To the old city we must wend our way in thought. Crossing the venerable
bridge at Notre Dame, we enter at once the Rue de Seine, where we
pause before the bank and residence of Cassier.
Chapter II.
The Usurer.
At a desk in the office we observe a lowsized, whiskered man.
Intelligence beams from a lofty brow; sharp features an aquiline nose
tell of Jewish character; his eye glistens and dulls as the heaving
heart throbs with its tides of joy and sorrow. Speculation, that
glides at times into golden dreams, brightens his whole features with
a sunbeam of joy; but suddenly it is clouded. Some unseen intruder
casts a baneful shadow on the ungrasped prize; the features of the
usurer contract, the hand is clenched, the brow is wrinkled, and woe
betide the luckless debtor whose misfortunes would lead him to the
banker's bureau during the eclipse of his good-humor!

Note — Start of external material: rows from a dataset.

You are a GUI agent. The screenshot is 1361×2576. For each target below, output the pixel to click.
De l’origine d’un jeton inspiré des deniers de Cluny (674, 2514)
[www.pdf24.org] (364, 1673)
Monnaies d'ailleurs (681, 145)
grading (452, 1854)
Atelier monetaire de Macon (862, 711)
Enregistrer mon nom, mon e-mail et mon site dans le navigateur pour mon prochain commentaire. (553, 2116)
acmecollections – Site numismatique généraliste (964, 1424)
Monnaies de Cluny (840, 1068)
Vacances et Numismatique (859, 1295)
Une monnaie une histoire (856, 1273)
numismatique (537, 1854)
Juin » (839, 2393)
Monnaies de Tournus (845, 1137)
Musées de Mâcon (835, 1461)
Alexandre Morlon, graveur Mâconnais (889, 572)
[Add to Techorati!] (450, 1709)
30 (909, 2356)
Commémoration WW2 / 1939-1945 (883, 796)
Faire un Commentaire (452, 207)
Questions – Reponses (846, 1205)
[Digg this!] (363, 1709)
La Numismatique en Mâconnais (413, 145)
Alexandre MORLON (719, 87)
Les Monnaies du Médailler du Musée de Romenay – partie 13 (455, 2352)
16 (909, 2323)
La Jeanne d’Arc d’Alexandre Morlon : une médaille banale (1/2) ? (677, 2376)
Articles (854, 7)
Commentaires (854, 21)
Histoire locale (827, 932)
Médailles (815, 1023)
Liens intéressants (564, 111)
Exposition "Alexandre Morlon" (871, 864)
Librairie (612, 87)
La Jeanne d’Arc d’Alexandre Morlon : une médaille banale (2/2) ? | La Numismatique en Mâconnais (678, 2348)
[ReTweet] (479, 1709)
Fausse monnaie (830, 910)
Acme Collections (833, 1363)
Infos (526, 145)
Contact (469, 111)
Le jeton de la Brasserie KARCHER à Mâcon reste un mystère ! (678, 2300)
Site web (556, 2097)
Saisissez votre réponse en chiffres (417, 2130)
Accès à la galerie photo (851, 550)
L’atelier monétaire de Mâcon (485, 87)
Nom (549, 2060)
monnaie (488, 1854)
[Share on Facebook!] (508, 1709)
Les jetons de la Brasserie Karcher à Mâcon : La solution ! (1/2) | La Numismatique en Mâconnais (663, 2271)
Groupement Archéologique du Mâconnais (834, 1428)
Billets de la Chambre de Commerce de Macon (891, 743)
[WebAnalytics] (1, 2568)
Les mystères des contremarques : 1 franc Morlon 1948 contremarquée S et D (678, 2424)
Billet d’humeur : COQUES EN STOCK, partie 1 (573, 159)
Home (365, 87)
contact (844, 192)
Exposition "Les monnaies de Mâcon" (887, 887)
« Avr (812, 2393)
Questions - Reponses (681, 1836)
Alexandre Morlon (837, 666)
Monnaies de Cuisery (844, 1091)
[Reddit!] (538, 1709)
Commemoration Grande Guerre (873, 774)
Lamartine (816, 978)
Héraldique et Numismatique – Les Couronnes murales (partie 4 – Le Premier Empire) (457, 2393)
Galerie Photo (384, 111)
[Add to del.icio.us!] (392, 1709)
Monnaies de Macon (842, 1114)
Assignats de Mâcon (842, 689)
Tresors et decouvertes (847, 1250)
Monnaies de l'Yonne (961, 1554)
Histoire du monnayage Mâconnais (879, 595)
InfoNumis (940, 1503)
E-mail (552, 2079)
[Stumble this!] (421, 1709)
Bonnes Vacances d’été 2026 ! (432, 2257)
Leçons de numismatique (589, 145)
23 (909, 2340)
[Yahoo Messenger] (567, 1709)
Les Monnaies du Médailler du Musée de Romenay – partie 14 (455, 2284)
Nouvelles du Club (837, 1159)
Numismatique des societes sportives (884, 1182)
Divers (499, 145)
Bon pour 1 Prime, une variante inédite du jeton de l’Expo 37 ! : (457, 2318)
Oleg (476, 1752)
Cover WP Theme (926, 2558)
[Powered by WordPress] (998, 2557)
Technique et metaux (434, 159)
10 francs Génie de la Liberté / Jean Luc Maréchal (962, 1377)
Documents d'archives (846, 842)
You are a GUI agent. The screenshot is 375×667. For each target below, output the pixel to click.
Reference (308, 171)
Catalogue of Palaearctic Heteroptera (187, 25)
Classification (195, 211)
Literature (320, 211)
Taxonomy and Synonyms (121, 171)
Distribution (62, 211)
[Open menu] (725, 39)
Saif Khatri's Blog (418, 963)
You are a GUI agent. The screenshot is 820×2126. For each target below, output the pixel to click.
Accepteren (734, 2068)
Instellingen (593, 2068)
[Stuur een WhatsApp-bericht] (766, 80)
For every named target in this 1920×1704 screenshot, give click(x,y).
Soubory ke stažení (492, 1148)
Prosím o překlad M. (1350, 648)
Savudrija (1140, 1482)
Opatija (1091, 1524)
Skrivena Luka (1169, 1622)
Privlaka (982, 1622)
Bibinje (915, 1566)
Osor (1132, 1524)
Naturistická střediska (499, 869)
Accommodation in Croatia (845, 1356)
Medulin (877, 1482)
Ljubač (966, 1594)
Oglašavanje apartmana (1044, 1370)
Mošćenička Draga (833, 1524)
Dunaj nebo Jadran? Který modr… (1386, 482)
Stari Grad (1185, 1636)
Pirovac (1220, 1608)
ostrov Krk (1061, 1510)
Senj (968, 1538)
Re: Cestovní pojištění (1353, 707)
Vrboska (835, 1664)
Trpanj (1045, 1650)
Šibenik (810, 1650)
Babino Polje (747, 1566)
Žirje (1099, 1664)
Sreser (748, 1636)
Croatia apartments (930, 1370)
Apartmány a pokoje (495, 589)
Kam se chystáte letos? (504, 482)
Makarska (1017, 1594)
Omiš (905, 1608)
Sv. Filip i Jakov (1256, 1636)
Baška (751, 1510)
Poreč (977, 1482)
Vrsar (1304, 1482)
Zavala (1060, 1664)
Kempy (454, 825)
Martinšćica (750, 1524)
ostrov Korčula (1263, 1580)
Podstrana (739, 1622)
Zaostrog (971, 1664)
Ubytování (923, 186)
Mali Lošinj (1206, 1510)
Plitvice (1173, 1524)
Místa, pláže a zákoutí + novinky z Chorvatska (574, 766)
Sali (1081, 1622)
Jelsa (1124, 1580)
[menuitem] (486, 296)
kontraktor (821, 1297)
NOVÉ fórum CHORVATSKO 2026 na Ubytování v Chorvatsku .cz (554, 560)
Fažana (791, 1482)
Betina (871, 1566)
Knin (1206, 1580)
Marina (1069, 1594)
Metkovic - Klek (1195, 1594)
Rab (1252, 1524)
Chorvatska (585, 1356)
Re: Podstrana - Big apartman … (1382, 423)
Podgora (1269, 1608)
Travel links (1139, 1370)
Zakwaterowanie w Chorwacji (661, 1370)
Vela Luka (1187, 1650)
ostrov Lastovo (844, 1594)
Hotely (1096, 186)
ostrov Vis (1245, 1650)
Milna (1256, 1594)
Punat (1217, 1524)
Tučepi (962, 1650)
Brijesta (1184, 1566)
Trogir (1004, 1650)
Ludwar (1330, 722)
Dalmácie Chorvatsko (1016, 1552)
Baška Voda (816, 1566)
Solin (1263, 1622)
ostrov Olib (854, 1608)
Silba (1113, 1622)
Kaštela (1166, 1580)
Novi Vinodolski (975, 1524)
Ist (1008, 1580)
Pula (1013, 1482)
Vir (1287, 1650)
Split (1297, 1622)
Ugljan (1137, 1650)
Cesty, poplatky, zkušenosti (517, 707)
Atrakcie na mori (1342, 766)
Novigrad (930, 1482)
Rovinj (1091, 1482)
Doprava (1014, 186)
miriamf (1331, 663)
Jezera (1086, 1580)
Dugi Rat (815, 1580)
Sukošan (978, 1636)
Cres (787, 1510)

Cassier was a banker by name, but in reality dealt in usurious loans,
Shylock-like wringing the pound of flesh from the victims of his
avarice. He was known and dreaded by all the honest tradesmen of the
city; the curse of the orphan and the widow, whom he unfeelingly drove
into the streets, followed in his path; the children stopped their
games and hid until he passed. That repulsive character which haunts
the evil-doers of society marked the aged banker as an object of dread
and scorn to his immediate neighbors.
In religion Cassier at first strongly advocated the principles of
Lutheranism; but, as is ever the case with those set adrift on the sea
of doubt, freed from the anchor of faith, the definite character of
his belief was shipwrecked in a confusion of ideas.